We have high hopes for George.
We have started him on medication to lessen his anxiety at school and this is helping him enormously. In fact, it has been a game-changer for him and given us a life-line. We now hope that he will be able to remain in mainstream school with his friends. We want him to use his exceptional brain and go to university. We hope that one day he will get a job that challenges and excites him and that he will meet someone who accepts him for who he is and might even have a family. We hope that by the time he gets out into the workplace, autism is accepted more readily in the community. But most of all, we hope that he will be proud of who he is, and is never ashamed of his autism.
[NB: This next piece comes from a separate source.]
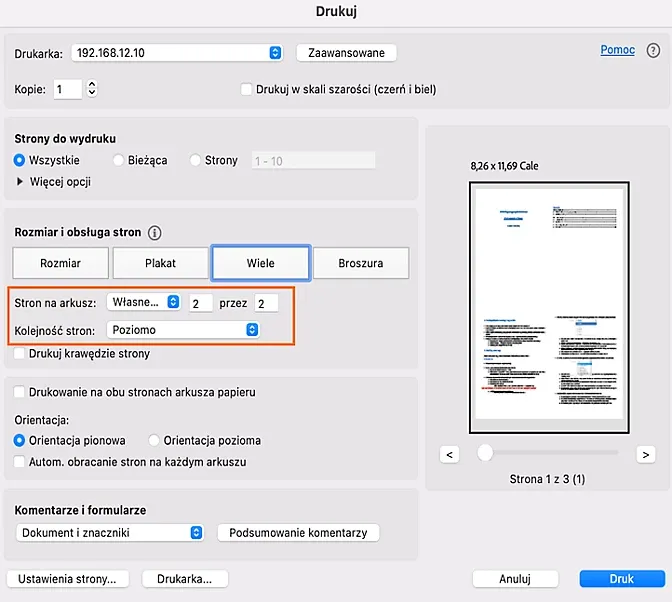Check Drukuj krawędzie strony

pos(21,354)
If you are going through getting a diagnosis for your primary- or high-school-aged child, don’t lose heart. As a parent, I bet you have come up with strategies for parenting your child before he or she was diagnosed. You know and love them best, and you know what they need.
* names changed for privacy purposes
- You won’t find all the answers on the internet, so do your research by reading widely. Local libraries often have a wide selection of titles on autism, so borrow as many of these as you can. Then you can buy books that seem the most useful to you for your home library.
- Keep home as a safe, quiet space for all the family to decompress and recharge.
- Remember, there will be other children at your child’s school who are also on the spectrum. Try and find out who the other parents are and ask if you can meet to share tips and support each other. You might also find it beneficial to facilitate friendships for your child with other children who are on the spectrum.
- Ask your child’s therapist slots of questions. If you feel as though a certain approach isn’t working, tell the therapist. They should tailor the treatment for your child, but can only do so with feedback. Also, remember that strategies make take some time to work.
- Ask for regular meetings with your child’s teacher. Keep the lines of communication open to gather feedback on strategies and also any medications you try.
- Once you have the diagnosis, you are able to apply for funding. This will help cover the costs of therapy, which does add up. It can take some time to come through so it’s a good idea to do this as soon as possible.
- Be patient. You can’t do everything at once. Strategies need time to work and also need to be introduced one at a time so you can gauge their effectiveness.
- Parenting a child with autism is exhausting, so look after yourself. If you feel you need a break, make sure you take one.